Developers of the Blackwater Resort Communities project in Cambridge -- 85 miles from downtown Baltimore -- expect half the buyers for the planned 2,700 units to come from the Western Shore and to commute to work across the Bay Bridge.

"We're very lucky in the Baltimore area that we're getting high-paying jobs," said consultant Brenda Desjardins, principal of New Home Marketing Services in Annapolis. "What we also have to figure out is where these people are going to live."

Stephen Snell, executive officer of the Realtors Association of York and Adams Counties, said he's surrounded by neighbors who work in Maryland, and he lives in Red Lion, Pa., an hour from Baltimore. At the day care center in Shrewsbury where his wife works, nine out of 10 children are dropped off by parents on the way to Maryland jobs.

"There is concern, quite frankly, that people who work in the Baltimore-Washington area, which traditionally has a higher ... salary range, are moving into York County and competing against our local citizens for that housing stock," Snell said.

This domino effect begins in Washington. People who work in and around the nation's capital are moving to the Baltimore area in increasing numbers, looking for cheaper homes. That's helped press Baltimore prices up and Baltimore workers farther out. And it's not just Baltimoreans moving to Pennsylvania and the Eastern Shore -- Washingtonians are too.

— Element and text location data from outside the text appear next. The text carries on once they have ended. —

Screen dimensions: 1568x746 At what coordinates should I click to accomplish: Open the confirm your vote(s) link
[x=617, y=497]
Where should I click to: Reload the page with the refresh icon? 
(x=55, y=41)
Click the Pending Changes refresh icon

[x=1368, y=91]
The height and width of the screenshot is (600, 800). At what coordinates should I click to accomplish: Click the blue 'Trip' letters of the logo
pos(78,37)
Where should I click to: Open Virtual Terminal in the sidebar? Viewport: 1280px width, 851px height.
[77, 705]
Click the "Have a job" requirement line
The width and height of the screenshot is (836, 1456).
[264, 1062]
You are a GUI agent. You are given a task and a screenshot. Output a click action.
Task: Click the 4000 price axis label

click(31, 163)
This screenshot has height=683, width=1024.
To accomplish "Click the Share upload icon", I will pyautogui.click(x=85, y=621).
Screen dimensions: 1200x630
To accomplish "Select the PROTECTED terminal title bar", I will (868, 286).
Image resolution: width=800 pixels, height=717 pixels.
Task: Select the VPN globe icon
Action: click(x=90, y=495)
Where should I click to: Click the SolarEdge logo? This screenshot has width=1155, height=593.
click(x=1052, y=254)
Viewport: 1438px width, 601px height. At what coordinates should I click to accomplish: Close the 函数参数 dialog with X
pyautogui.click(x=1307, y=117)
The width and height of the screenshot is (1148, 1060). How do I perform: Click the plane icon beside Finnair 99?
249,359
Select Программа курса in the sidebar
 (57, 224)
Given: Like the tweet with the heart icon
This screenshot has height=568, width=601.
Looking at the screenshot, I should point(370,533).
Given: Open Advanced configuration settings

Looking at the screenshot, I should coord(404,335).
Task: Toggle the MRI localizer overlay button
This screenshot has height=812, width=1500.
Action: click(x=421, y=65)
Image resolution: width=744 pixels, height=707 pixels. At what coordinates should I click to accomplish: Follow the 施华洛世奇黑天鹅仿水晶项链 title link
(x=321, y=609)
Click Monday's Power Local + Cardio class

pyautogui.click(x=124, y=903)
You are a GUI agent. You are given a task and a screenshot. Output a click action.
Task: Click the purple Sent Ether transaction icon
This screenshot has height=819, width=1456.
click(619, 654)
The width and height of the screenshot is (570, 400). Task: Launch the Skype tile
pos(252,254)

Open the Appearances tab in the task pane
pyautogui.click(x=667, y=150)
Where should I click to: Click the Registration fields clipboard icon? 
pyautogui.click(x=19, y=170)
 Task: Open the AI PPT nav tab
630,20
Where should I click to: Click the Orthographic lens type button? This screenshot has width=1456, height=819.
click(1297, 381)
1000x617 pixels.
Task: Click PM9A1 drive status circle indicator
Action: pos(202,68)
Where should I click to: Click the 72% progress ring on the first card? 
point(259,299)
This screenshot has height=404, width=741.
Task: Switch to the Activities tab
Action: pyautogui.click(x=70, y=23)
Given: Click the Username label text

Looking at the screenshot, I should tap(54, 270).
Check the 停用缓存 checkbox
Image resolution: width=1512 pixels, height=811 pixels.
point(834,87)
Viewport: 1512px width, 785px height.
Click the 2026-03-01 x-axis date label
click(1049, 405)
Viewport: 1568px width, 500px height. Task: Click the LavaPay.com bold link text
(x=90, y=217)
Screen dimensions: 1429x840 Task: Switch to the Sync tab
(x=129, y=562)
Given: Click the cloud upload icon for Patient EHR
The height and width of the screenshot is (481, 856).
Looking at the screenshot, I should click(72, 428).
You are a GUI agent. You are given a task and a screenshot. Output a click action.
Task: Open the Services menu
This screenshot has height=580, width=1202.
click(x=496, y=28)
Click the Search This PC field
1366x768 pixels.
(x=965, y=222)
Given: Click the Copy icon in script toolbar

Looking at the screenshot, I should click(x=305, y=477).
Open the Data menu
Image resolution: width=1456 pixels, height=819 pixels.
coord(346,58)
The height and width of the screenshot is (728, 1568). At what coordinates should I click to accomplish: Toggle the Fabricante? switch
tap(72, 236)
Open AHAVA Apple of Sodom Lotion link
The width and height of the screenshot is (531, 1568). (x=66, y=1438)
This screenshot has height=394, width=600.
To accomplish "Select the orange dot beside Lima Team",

"It's two hours down and three hours back every day," said Philip Briddell, president of the York Township Board of Commissioners, who works locally but has two neighbors making the trek to Washington.

Such redefinition of commuting is a national phenomenon.

"It's happening all over the place," said John K. McIlwain, senior fellow for housing at the Urban Land Institute in Washington. "What we're seeing is really the continuation of a trend that started back in the 1950s, but the affordable housing then was five miles, 10 miles away from downtown. Now the affordable housing, where it's being built, is 50 to 60 miles from downtown."

The longer commutes worry Brian England, president of Columbia-based British American Auto Care, as his newer employees are moving ever farther away from work. How long will he keep employees with a 100-mile round-trip commute, he wonders. He sees the thousands of jobs bearing down on the area because of the national military base restructuring and thinks Howard County needs more affordable housing -- fast.

"We've got to get our act together," he said.

Dan Vedder is one of England's longer-distance employees. The 22-year-old automotive technician, engaged to be married, moved in March from a rental in Baltimore to a single-family house in York, 62 miles from Columbia. The trip takes him about 70 minutes in the morning -- if he's lucky -- and 90 minutes heading home.

"For what I could afford, Pennsylvania was really just a no-brainer," said Vedder, who makes $42,000 a year. "If prices were the same in Columbia, I would have bought a house two miles from work."

His Cape Cod-style house, built in 1955, cost $142,000. He said he couldn't find even a townhouse in Reisterstown for that price. "Making the commute is worth it for me," he said.

And for Dansker, who moved to Denton in Caroline County. It's worth it to her even with the rising cost of gasoline. She figures the four-bedroom colonial, which she and her husband bought for $365,000, would go for $600,000 or $700,000 if it were near her work.

"The further the drive from Annapolis, the cheaper it's going to get," she said. A moment's thought, and she added: "But even those homes are going up."